Didn’t want to listen to the webcast of Google’s
first shareholders day last week? Hey, I tried. But it kept repeatedly dying repeatedly right before the Q&A period! Nevermind. Here come Findory’s Greg Linden and and
BuyGoogle.com to the rescue.
I got some calls from reporters after that asking me to comment on how Google devotes 70 percent of its resources to the core product of search. Search, I asked —
meaning unpaid results? Or search meaning paid and unpaid?
While the chart then clearly showed that 70 percent "core" effort to be labeled "Core:
Search & Ads," it was amazing to me how three or four different reporters I talked with came away thinking it was all search.
So just to stress, that 70 percent core effort is a mix of paid and unpaid — as the latest slides show again. And AdSense contextual ads — which like a parrot I keep
repeating are not search — are nonetheless considered part of the company’s "core"

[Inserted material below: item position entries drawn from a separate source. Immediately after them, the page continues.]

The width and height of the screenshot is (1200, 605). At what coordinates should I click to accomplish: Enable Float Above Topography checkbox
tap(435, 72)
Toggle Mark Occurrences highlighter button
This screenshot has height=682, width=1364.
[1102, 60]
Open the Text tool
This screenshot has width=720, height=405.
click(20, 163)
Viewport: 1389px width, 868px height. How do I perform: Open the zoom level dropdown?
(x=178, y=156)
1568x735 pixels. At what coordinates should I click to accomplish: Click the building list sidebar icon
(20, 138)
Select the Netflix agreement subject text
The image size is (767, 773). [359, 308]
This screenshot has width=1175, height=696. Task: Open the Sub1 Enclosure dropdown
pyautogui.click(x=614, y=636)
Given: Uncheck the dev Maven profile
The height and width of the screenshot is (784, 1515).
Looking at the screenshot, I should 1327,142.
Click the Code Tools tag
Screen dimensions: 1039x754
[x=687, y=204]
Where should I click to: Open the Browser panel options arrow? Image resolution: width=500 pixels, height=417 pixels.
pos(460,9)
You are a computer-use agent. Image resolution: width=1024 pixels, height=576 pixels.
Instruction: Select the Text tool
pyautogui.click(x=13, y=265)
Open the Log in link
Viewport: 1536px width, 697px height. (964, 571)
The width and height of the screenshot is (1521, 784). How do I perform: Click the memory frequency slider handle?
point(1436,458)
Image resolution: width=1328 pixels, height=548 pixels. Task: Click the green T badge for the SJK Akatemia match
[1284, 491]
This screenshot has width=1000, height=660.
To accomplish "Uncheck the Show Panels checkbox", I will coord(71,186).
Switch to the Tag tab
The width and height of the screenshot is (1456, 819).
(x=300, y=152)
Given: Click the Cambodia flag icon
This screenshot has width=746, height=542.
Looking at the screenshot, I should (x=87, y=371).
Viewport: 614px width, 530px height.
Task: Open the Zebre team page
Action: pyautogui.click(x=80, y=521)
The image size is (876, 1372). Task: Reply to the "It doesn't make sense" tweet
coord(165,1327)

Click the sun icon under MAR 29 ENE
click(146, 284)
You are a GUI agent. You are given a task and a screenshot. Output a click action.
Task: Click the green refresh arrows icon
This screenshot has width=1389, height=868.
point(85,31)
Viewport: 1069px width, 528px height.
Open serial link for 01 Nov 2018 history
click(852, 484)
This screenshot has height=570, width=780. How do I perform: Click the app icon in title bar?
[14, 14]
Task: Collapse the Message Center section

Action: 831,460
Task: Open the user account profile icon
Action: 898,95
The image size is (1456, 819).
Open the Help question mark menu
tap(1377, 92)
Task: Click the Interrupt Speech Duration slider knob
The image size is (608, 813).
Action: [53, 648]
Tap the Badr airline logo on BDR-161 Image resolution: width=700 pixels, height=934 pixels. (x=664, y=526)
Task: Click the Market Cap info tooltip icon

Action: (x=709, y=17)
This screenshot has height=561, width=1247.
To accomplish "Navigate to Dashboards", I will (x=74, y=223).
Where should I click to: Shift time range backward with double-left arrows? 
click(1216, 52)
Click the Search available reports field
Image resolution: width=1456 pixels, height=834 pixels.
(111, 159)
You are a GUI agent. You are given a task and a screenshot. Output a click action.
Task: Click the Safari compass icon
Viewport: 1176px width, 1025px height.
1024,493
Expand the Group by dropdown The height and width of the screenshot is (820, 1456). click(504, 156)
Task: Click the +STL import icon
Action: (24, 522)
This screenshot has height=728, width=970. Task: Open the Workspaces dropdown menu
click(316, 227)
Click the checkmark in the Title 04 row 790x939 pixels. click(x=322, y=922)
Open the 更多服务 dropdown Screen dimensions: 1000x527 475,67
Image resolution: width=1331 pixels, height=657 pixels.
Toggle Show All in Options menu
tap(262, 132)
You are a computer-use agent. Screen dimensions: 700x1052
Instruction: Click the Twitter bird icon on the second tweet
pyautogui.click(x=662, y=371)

mission of organizing the world’s information. Got it? Putting banner ads on web sites, which AdSense has
been doing for over a year, is part of the core information organizing missing.
By the way, everyone knows about the famous Google 20 percent time for employees to explore whatever
they want. So where’s that 20 percent slice on the chart? Ah — remember — it’s 20 percent for Google
engineers, not everyone at Google. That’s kind of sad, actually — who says only engineers can be creative or come up with great ideas, if they’re given time to explore.
Greg comments briefly about the investor day slides compared to the analyst day slides here:
Google shareholders meeting. Over at The Long Tail blog, Chris Anderson takes a
closer look at the long tail slide and comments Google CEO Eric Schmidt gave about
addressing working out from the well-served middle (Google’s view) to the extremes at either end. For more on the long tail and search, see my past
Search’s Long Tail post.
Meanwhile from buygoogle.com, there’s a short unofficial transcript of some comments made at
the meeting. Interesting to me is cofounder Sergey Brin saying Google’s strength over Yahoo is technical execution — ie, bringing out technically different and unique
products. In other words, doing what I call pulling a Google, bringing out Google Maps or Gmail and
causing traditional views of a particular service to get rethought.